— begin Excerpted text —
First, if you believe that a country has WMD that might be used against you, announcing plans to invade a year before you actually do so would appear to be suicidal. If the Bush administration believed what the CIA said, then officials had to assume the worst case -- that the Iraqis could build these weapons. In that case, giving a year's warning that an invasion was coming would allow the Iraqis to speed up development so as to use the weapons against American forces -- either as they invaded Iraq or as they built up strength in Kuwait, where they were confined to a relatively small space. Thus, believing what the Bush administration apparently believed, beginning the drumbeat of war in the spring of 2002 makes no sense.

Second, Iraq was far from the most dangerous country when it came to WMD. Pakistan's nuclear program was undeniable, and the United States had clear intelligence that the military and intelligence elements who controlled that program -- or at least a significant portion of them -- had substantial Islamist leanings. If there was fear of WMD getting into al Qaeda's hands, Iraq would not be the top candidate: It would have been Pakistan by a mile.

Yet the Bush administration chose to invade Iraq. Everything we have seen in the Senate intelligence committee's report convinces us further of what we have argued for almost two years: That the invasion of Iraq was designed to achieve strategic ends, rather than to take out WMD -- but that WMD was a useful public justification for the invasion. The administration was confident that WMD programs would be found after U.S. forces arrived in Iraq, and saw it as more persuasive to use this argument with the public and allies than the far more complex geopolitical one we have discussed in the past. Administration officials believed that there were WMD programs in Iraq, but it is obvious that they did not believe the Iraqis could complete these programs -- save the already completed chemical weapons -- within a year. They also felt that they had successfully solved the Pakistani nuclear problem. If this were not the case, then the administration would not have behaved as it did -- telegraphing its punch and ignoring other, greater dangers.
— end Excerpted text —
— begin Records provided —
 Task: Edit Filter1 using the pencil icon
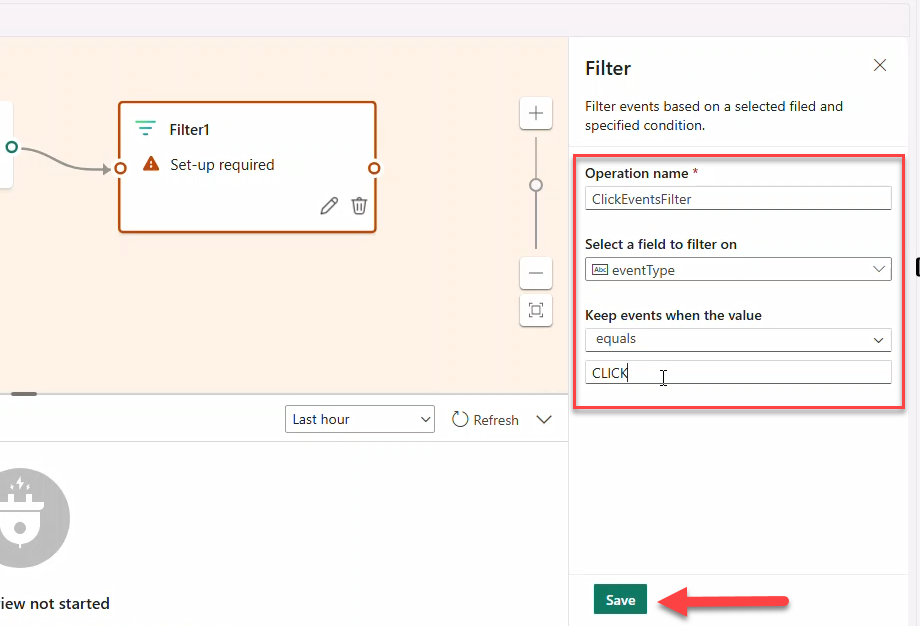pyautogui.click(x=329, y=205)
— end Records provided —
— begin Records provided —
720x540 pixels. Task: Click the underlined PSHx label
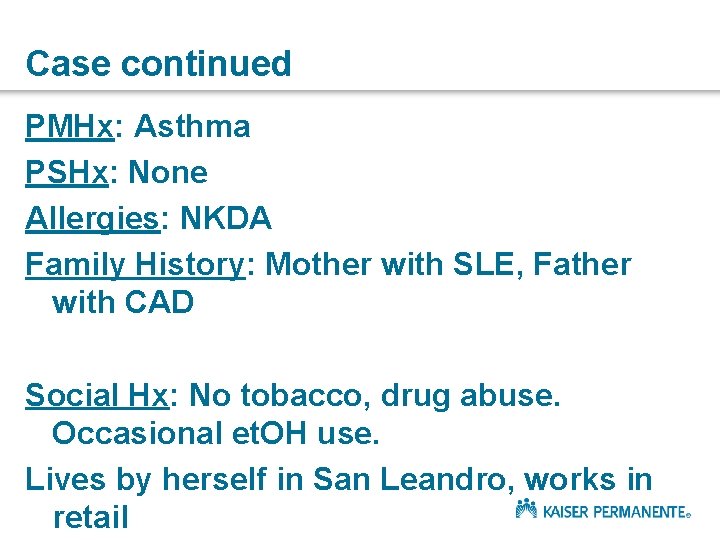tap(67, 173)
— end Records provided —
→ **Aim**:
Carry on the analysis of the Bush administration's WMD case for invading Iraq, starting right after its last sentence.

→ **Written response**:
We do not believe that the CIA failure triggered the invasion of Iraq -- the Bush administration regarded that as a strategic necessity. What the CIA intelligence failure did was persuade the administration to use WMD as an easy public justification for the war, rather than resorting to more complex and abstruse reasoning about the invasion. The CIA failure, therefore, did not create a policy shift. Instead, it created a public relations nightmare for the administration globally and domestically. The fundamental failure of the administration still stands: It still has not provided a strategic explanation for the invasion of Iraq. Quite apart from the WMD fiasco, its explanations for invading Iraq remain wholly unpersuasive. U.S. officials have never explained what the invasion of Iraq had to do with fighting al Qaeda, even though good -- if complex -- explanations are available.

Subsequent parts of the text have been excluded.